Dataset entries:

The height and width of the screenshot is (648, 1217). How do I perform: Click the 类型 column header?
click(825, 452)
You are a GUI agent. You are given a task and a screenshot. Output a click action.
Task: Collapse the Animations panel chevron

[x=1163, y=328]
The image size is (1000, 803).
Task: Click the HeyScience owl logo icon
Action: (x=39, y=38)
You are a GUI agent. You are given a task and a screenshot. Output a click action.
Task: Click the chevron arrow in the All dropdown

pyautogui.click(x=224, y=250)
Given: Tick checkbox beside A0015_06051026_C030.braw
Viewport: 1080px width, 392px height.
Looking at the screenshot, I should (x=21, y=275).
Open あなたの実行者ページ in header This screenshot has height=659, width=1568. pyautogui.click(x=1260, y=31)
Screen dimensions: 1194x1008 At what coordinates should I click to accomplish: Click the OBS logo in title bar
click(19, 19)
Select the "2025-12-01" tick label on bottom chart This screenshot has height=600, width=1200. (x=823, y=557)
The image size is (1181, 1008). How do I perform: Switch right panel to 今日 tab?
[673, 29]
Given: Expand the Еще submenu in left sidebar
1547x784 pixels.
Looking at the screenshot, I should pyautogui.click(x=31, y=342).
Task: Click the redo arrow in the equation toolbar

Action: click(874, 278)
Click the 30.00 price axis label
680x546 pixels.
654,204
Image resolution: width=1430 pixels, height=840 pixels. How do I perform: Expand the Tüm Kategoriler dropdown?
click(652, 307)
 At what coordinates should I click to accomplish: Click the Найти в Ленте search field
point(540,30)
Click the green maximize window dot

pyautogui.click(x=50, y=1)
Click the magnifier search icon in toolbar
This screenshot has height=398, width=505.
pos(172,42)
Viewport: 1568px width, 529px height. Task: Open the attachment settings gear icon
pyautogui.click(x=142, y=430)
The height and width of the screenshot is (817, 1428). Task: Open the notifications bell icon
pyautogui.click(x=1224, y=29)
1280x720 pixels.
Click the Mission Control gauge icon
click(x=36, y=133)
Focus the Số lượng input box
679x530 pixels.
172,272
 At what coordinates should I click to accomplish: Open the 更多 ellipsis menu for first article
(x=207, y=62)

__PROBLEM TO WORK ON__
Return, word for word, the lines of the data above from the line with "Open あなたの実行者ページ in" through the line with "width=1200. (x=823, y=557)", inclusive.

__EXERCISE RESPONSE__
Open あなたの実行者ページ in header This screenshot has height=659, width=1568. pyautogui.click(x=1260, y=31)
Screen dimensions: 1194x1008 At what coordinates should I click to accomplish: Click the OBS logo in title bar
click(19, 19)
Select the "2025-12-01" tick label on bottom chart This screenshot has height=600, width=1200. (x=823, y=557)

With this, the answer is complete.